Mortgage competition is an exquisite thing, especially on days like this.

Canada’s 5-year government bond yield sprang to a two-month high today. Normally that’s a clue that fixed mortgage rates are on the up escalator. Not this time.

Instead, 5-year fixeds defied bonds (and logic) and actually dropped — at least the ones tracked by RateSpy.com. The nation’s leading 5-year fixed rates fell to 1.97% for insured mortgages and 2.09% for uninsured, both courtesy of Butler Mortgage.

Those rates are over 15 basis points below the average variable rate quoted by mortgage brokers (which is 2.25%; and also tracked by the Spy).

Of course, the cheapest rates usually come with strings attached and these are no exceptions. You’ll pay another two-tenths of a percentage point ($1,900 on a typical $200,000 mortgage) if you want a “full-featured” loan with good portability, refinanceability and blendability.

unaturalThat’s still less than a floating rate, though, which is utterly eerie. When you get a long-term fixed for the price of a variable, that’s as unnatural as a slice of Velveeta cheese. The market is essentially absorbing your risk and signalling indefinitely low rates.

Why Are We the Only Ones?

Mortgage shoppers who’ve made the rounds to the popular rate websites might be wondering: Why don’t 5-year fixed rates like 1.97% appear on those other sites? Most rate aggregators still show 2.14% or higher.

Too many folks are oblivious to the sordid truth, which is sort of sad if we’re being honest. The untold scandal in this business (yep, scandal is a fitting word for it) is that most rate sites aren’t committed to the lowest rates. They’re committed to displaying rates from providers who pay them for promotion. How downright unsporting.

At the Spy, you see all lenders that publicly advertise prime mortgage rates. We don’t require lenders to pay us. Sure, that generates less advertising $$$, but you get more choices. And choice leads to savings. And you saving money fills our good karma bucket, and that keeps us from being reincarnated as house flies.

Wait! It’s Another Bottom

Forbes asks: “Is The Bottom In For Interest Rates?

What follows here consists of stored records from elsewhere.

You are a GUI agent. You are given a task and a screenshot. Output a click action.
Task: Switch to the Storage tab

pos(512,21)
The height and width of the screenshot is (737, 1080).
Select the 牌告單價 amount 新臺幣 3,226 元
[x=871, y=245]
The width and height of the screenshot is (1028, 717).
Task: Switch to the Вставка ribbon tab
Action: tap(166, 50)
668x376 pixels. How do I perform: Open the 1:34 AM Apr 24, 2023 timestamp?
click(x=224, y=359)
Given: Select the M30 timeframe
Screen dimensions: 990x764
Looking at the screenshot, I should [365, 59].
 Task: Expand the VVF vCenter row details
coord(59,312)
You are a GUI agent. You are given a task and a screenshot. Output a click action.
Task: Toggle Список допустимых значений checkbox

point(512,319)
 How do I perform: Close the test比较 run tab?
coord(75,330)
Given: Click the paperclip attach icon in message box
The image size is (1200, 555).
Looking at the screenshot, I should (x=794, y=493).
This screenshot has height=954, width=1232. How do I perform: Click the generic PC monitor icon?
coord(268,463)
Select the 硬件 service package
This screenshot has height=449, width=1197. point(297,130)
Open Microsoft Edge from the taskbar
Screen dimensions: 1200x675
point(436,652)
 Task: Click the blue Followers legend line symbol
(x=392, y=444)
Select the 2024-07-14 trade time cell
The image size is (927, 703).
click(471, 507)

…to which we say, not another “Is the Bottom In for Interest Rates” story.

Funny enough, Forbes virtually answered its own question by posting this story on the same exact page: “The Fed Used Jackson Hole to Plan Negative Rates

Negative is less than positive. And negative is plausible in our random walk, low growth, low inflation rate market. So deductively speaking, the bottom might not actually be in just yet.